Abstract

HIV-positive (HIV+) individuals experience an increased burden of coronary artery disease (CAD) not adequately accounted for by traditional CAD risk factors. Coronary endothelial function (CEF), a barometer of vascular health, is depressed early in atherosclerosis and predict future events but has not been studied in HIV+ individuals. We tested whether CEF is impaired in HIV+ patients without CAD as compared with an HIV-negative (HIV-) population matched for cardiac risk factors. In this observational study, CEF was measured noninvasively by quantifying isometric handgrip exercise-induced changes in coronary vasoreactivity with MRI in 18 participants with HIV but no CAD (HIV+CAD-, based on prior imaging), 36 age-matched and cardiac risk factor-matched healthy participants with neither HIV nor CAD (HIV-CAD-), 41 patients with no HIV but with known CAD (HIV-CAD+), and 17 patients with both HIV and CAD (HIV+CAD+). CEF was significantly depressed in HIV+CAD- patients as compared with that of risk-factor-matched HIV-CAD- patients (P < 0.0001) and was depressed to the level of that in HIV- participants with established CAD. Mean IL-6 levels were higher in HIV+ participants (P < 0.0001) and inversely related to CEF in the HIV+ patients (P = 0.007).
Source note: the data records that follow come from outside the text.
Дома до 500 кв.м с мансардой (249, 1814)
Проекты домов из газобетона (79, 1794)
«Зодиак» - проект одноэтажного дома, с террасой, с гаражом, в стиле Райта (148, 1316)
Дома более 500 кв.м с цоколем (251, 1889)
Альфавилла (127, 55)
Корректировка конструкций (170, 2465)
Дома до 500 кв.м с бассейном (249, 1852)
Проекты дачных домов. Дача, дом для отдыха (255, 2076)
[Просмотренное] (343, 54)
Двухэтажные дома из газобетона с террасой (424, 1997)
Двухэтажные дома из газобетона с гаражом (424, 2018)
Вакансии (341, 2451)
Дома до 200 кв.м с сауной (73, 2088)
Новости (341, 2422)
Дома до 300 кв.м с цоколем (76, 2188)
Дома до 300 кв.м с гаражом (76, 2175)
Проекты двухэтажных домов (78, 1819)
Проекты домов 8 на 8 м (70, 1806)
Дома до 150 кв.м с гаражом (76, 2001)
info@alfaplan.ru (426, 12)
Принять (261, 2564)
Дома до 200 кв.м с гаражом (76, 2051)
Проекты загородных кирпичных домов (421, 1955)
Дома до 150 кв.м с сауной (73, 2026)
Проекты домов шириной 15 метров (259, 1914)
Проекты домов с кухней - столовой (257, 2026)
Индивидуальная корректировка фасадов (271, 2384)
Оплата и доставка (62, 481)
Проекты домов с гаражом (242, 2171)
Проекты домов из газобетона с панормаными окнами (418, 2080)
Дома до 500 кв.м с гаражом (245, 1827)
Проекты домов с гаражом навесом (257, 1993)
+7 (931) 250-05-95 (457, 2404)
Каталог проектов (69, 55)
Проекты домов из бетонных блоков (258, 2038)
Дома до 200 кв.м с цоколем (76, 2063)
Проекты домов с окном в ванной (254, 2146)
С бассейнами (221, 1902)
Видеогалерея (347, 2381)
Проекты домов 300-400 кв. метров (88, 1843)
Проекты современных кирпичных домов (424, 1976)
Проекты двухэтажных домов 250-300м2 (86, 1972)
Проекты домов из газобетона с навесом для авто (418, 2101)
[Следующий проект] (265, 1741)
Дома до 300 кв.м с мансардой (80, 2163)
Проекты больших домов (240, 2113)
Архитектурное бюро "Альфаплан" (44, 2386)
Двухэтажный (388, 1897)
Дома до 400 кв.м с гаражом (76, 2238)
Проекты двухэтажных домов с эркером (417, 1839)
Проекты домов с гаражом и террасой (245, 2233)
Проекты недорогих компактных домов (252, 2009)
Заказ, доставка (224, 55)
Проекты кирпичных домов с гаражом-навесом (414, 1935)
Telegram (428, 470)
Marked coronary endothelial dysfunction is present in HIV+ patients without significant CAD and is as severe as that in clinical CAD patients. Furthermore, endothelial dysfunction appears inversely related to the degree of inflammation in HIV+ patients as measured by IL-6. CEF testing in HIV+ patients may be useful for assessing cardiovascular risk and testing new CAD treatment strategies, including those targeting inflammation.